Reproduce the data, beginning at the line that contains "Given: Open the back/forward" and stopping after the line that contains "The width and height of the screenshot is (1456, 824).", with "dropdown arrow" replaced by "drop-down arrow" and nothing else altered.
######
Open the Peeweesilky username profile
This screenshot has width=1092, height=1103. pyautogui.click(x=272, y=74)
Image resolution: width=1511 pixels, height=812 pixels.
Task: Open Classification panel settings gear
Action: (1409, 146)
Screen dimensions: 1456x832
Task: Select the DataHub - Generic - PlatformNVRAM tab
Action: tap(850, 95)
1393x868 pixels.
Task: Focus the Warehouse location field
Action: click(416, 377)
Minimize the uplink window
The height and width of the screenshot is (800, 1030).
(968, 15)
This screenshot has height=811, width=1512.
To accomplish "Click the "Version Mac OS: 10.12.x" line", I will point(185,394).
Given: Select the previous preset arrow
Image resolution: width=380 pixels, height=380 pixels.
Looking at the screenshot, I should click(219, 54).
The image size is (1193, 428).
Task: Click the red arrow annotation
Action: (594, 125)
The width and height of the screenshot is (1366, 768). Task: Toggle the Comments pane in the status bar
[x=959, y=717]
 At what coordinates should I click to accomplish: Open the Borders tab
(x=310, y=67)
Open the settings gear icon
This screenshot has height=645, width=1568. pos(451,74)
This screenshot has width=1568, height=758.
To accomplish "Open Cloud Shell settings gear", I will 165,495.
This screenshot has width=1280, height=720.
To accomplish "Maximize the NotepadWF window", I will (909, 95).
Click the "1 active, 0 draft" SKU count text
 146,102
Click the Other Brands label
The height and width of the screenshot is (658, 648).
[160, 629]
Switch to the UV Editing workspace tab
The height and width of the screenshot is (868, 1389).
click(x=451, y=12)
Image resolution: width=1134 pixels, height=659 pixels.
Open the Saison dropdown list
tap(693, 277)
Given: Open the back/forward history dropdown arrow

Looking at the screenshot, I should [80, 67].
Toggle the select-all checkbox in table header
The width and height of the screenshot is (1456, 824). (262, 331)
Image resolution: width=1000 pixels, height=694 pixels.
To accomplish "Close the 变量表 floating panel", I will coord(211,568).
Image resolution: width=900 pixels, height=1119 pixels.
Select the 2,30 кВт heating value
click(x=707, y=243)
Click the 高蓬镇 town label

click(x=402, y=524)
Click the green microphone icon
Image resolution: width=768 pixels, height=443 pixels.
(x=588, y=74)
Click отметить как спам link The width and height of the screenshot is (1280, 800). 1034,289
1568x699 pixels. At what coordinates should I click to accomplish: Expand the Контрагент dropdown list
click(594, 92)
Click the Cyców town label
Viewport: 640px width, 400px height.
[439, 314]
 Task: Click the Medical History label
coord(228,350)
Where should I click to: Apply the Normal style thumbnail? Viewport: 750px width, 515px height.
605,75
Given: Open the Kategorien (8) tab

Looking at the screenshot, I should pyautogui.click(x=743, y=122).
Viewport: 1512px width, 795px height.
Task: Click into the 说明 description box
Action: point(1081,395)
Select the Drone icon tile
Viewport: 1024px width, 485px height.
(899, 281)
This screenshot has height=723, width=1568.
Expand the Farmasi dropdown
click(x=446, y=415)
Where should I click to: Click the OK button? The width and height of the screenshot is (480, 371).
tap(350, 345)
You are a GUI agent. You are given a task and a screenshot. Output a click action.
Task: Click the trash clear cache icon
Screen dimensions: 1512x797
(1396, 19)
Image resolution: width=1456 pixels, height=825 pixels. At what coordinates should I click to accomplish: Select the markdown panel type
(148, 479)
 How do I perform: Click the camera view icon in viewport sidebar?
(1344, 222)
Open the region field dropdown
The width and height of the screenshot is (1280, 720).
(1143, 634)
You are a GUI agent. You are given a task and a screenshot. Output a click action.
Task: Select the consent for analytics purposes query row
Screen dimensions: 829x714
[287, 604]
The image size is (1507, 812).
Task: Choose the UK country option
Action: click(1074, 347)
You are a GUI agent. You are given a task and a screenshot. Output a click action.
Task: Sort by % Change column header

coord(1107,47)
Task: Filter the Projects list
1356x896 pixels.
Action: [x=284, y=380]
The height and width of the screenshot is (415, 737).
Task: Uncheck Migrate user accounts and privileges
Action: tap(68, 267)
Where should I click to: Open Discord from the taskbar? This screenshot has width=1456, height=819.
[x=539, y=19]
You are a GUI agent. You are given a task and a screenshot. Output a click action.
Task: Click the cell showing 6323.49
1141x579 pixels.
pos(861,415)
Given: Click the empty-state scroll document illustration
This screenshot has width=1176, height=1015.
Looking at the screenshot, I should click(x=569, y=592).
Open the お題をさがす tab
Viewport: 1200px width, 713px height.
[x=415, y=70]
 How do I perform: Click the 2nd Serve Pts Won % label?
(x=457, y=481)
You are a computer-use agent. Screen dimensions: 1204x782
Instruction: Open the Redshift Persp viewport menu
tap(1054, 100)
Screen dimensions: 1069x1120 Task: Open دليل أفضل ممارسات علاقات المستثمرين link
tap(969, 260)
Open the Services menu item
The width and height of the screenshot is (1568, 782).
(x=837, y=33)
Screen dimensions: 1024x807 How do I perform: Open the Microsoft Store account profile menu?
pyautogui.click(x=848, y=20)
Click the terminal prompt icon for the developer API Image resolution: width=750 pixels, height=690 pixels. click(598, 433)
######
* _CORRECT ANSWER_:
Given: Open the back/forward history drop-down arrow

Looking at the screenshot, I should [80, 67].
Toggle the select-all checkbox in table header
The width and height of the screenshot is (1456, 824). (262, 331)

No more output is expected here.